Prenant de l’ampleur, le projet a migré dans sa forme, en devenant un livre publié aux éditions Le Lombard, mais également une exposition.
Le livre, dont vous pouvez retrouver une partie de l’introduction dans cette note du tumblr, comporte à la fois des histoires illustrées, mais aussi des post-faces de figures emblématiques d’Internet, qui ont déjà pris position sur le sujet et dont nous avons pu déjà parler au sein de Légothèque (dans notre Diigo par exemple).

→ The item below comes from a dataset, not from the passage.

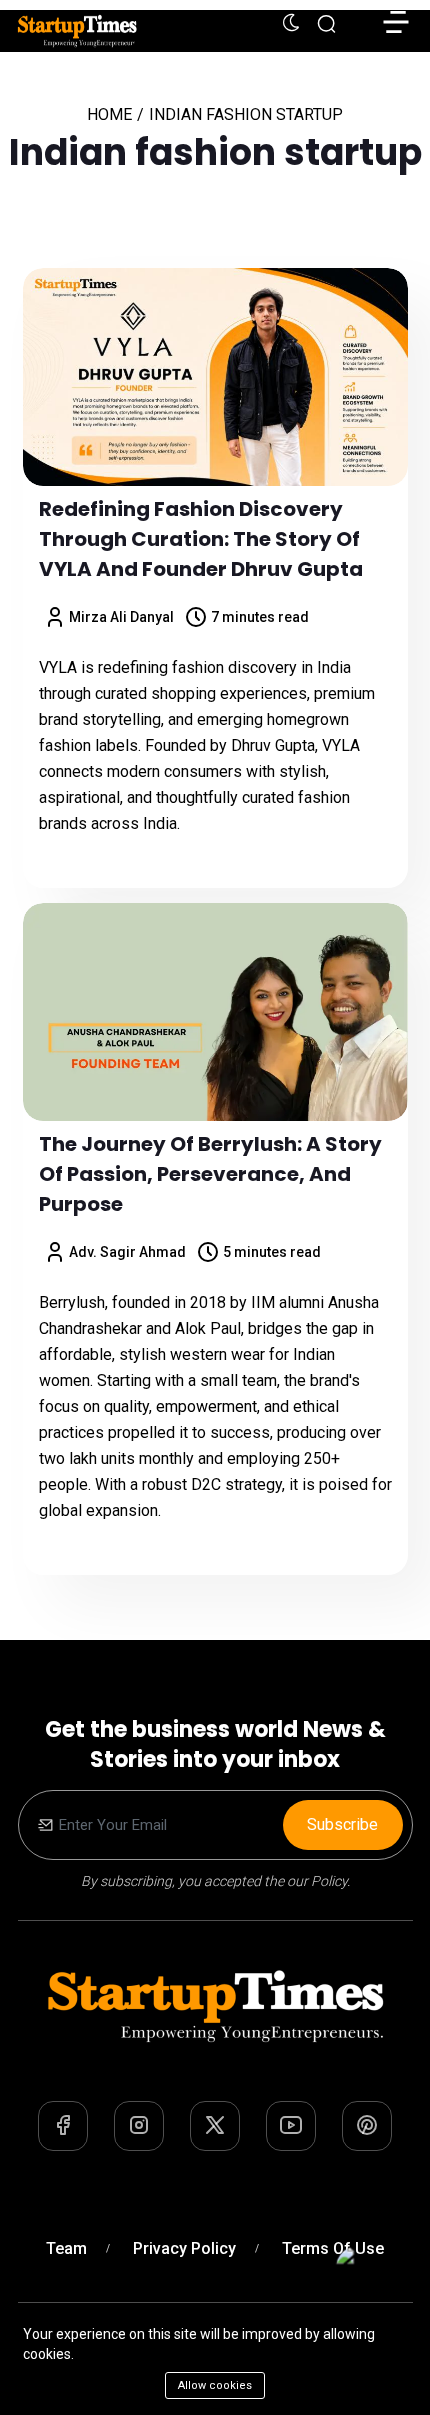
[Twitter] (215, 2126)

Quant à l’exposition, elle fait partie d’une initiative lancée par la mairie de Toulouse concernant les violences faites aux femmes, et devait prendre place dans un square, au milieu d’autres illustrations. Si cette initiative sort aujourd’hui (voir ici et là), c’est que certaines planches ont été jugées « dérangeantes » par une élue, qui a demandé le retrait du projet dans l’exposition. Le contexte du montage de l’exposition n’étant pas tout à fait clair, et si l’on peut s’interroger sur l’opportunité d’une telle action de retrait, aussi soudaine a priori, il est aussi important de s’interroger sur la représentation d’une réalité pas toujours acceptée dans l’espace public. Se voiler la face par rapport à la place des femmes dans la société, et les libertés observées chez certains hommes qui ne considèrent les femmes qu’à hauteur de leur tenue et/ou de leur sex-appeal, c’est nier un sentiment d’insécurité vécu au quotidien par des femmes, majoritairement. La journée des violences faites aux femmes, qui a lieu le 25 novembre chaque année, est un élément de communication qui permet de mettre en avant la réalité de comportements observés dans la société d’aujourd’hui.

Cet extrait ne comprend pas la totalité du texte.